Could black holes resemble cold neutrino stars? A question about falling into a "neutrino star" led me to think about the physics of such an object, and to discover that there are already papers on the subject.(2000 2001)
I was struck by the way in which a cold neutrino star resembles a slowly evaporating black hole. The neutral-current (Z boson) interactions between the neutrinos should lead to a very slow production rate of other particle species, and when charged particles recombine as a photon, it will radiate away. It reminds me of Hawking radiation. 
So now I am wondering just how far the resemblance goes. Could the end-state of gravitational collapse be a cold gas of fermions, held apart by Pauli exclusion, and dominated by the fermion species that interacts the least? I'm not sure how to think about the event horizon in this picture, but maybe the "fuzzball" hypothesis applies. 
edit: Another thing that struck me, is that falling into a cold neutrino star is like crossing the event horizon of a large black hole; nothing happens at first, because interactions are so weak. So it simulates the equivalence principle at the horizon, yet also has an enormous entropy. 
 A: This is an odd question. I have not read the referenced papers. I will agree that in principle it is possible to have a condensate of neutrinos. It is not at all clear to me how this can evolve into being. 
This is related to the question on whether one could stand on a neutrino star. First off neutrinos only interact by the weak interaction and gravity. They do not interact by the nuclear strong force or the electromagnetic force. This means that neutrinos do not interact with things readily, and one has to have lots of detector material to get a signature of a weak interacting neutrino out of many trillions that pass through every few seconds. Largely this would suggest that virtually anything would pass through a neutrino star, light or material bodies. Based on that it would mean if you tried to stand on a surface of a neutrino star you would start to fall through it to the center and emerge out the other side. 
A condensate of neutrinos would at first detection by its gravitational influence appear similar to a black hole. It would be this invisible object that has certain gravitational influences. If it is dense enough it might even have an accretion disk from another star. However, something odd would be noticeable. The material in the accretion disk would enter this object and either fly out or remain in it. So the neutrino star would be a bunch of cold neutrinos with a lot of hot matter where the two systems are very weakly interacting with each other. At this point the difference with a black hole would be noticeable. 

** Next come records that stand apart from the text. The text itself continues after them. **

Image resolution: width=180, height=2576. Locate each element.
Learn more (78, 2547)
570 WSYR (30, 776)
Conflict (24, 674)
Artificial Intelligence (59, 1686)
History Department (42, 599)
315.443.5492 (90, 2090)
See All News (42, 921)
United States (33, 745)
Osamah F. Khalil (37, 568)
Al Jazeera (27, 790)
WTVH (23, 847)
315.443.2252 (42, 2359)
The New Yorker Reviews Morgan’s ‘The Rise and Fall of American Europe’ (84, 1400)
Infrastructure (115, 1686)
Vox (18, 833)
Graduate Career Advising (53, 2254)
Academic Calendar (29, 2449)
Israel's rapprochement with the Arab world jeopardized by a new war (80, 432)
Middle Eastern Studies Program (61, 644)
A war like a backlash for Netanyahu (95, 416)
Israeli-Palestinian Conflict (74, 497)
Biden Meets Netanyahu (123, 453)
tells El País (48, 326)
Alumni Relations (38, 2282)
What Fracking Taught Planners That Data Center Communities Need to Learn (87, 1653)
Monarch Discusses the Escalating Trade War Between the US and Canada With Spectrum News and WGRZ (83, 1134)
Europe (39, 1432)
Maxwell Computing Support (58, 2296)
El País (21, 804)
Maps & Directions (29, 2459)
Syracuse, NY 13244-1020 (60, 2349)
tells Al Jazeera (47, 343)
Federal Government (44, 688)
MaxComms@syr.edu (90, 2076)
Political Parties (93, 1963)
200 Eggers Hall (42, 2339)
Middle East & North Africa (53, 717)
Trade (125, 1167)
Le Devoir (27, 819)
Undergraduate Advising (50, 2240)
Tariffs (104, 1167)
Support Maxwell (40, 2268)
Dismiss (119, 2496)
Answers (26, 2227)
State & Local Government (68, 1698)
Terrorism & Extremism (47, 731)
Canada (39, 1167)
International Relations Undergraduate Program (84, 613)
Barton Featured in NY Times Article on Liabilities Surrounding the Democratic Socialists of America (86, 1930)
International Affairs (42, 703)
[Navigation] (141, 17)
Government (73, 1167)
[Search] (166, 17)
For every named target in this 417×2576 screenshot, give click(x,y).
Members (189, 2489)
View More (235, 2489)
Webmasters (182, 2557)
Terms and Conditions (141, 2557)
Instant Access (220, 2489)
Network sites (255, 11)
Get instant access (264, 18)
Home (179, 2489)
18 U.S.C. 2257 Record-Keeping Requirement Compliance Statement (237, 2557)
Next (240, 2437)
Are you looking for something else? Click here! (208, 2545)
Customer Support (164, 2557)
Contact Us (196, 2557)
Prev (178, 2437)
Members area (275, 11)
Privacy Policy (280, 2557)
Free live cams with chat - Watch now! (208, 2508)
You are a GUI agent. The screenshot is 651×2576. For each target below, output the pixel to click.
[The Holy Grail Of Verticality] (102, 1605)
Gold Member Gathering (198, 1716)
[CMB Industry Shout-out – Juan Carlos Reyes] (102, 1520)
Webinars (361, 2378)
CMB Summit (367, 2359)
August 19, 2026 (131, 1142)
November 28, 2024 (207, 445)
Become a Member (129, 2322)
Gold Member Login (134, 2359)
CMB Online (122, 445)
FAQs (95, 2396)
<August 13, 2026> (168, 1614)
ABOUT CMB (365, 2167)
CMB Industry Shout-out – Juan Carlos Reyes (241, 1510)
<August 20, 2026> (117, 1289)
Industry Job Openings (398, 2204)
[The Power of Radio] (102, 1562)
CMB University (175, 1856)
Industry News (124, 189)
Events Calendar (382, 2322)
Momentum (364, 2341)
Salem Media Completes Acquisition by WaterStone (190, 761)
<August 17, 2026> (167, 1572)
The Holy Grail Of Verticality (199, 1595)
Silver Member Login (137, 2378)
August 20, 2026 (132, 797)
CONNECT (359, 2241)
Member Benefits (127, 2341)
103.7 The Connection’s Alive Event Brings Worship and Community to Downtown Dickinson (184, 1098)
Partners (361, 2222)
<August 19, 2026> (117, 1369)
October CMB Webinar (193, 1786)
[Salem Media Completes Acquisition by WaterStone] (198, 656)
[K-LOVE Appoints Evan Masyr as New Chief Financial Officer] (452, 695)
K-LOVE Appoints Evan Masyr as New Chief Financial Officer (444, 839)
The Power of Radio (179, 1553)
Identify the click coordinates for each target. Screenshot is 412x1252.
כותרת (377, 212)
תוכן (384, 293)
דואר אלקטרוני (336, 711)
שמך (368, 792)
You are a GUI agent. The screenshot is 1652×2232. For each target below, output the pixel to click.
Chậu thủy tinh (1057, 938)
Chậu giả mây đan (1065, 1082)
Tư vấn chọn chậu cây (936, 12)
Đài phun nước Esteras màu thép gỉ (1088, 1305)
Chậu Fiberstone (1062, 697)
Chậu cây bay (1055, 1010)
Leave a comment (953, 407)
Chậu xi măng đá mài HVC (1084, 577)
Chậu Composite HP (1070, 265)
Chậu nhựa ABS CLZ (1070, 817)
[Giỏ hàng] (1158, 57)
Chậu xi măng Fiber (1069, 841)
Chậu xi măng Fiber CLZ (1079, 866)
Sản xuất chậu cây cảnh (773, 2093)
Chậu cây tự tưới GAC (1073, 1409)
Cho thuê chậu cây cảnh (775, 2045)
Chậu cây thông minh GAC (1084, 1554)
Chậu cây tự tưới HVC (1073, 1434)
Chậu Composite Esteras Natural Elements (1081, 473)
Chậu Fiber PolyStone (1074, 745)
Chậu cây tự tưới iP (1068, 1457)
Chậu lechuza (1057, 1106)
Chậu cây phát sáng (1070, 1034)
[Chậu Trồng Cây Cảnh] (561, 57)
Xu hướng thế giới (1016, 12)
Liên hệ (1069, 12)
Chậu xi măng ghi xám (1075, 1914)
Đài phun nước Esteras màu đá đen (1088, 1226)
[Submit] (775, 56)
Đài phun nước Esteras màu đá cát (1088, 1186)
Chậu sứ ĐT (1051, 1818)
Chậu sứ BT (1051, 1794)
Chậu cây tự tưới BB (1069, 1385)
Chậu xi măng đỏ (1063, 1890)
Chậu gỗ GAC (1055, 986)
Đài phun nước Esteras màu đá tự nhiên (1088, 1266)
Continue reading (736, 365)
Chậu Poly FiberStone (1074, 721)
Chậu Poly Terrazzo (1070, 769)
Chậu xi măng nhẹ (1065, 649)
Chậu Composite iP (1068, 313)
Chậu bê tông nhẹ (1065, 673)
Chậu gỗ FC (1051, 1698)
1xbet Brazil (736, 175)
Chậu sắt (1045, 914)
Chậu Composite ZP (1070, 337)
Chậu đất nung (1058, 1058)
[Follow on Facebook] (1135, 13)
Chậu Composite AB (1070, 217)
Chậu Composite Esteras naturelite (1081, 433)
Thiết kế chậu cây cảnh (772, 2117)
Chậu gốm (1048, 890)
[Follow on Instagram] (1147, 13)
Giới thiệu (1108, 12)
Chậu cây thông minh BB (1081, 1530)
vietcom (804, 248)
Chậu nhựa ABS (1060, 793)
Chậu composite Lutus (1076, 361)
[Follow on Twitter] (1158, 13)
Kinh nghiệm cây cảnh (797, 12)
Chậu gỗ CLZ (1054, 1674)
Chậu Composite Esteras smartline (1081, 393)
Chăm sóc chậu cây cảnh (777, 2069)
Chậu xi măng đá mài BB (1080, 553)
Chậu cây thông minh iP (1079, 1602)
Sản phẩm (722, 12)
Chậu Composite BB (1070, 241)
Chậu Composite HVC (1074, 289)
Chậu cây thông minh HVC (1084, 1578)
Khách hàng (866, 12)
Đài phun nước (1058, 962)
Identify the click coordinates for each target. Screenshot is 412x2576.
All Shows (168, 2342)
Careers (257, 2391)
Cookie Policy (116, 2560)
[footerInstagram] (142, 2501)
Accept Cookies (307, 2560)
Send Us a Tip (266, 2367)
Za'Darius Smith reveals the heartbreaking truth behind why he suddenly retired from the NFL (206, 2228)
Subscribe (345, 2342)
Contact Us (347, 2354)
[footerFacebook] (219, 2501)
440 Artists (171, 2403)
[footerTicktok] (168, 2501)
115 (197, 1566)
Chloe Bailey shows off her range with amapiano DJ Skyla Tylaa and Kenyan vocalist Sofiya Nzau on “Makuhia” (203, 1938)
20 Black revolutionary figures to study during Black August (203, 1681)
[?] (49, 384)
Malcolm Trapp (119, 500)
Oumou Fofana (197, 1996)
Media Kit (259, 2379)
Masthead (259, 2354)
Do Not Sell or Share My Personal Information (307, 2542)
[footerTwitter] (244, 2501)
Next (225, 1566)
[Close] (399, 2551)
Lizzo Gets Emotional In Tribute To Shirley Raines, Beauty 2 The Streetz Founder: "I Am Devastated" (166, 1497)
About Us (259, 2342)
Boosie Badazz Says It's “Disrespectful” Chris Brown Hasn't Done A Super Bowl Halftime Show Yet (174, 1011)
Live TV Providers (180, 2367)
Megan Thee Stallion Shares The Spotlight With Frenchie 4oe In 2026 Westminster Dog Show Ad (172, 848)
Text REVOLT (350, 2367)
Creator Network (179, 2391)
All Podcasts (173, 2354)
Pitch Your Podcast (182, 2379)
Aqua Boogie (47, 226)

A black hole has an event horizon, or as Hawking now sees it an apparent horizon that is close to looking like an event horizon, where stuff crosses it and it removed from the outside world. All the outside world can see of an object approaching a black hole is an immense time dilated and red shifted signature from the object as it approaches the horizon. In effect anything approaching a black hole is "winked out" by red shift and it is lost. This is very different from what a putative neutrino star might look like.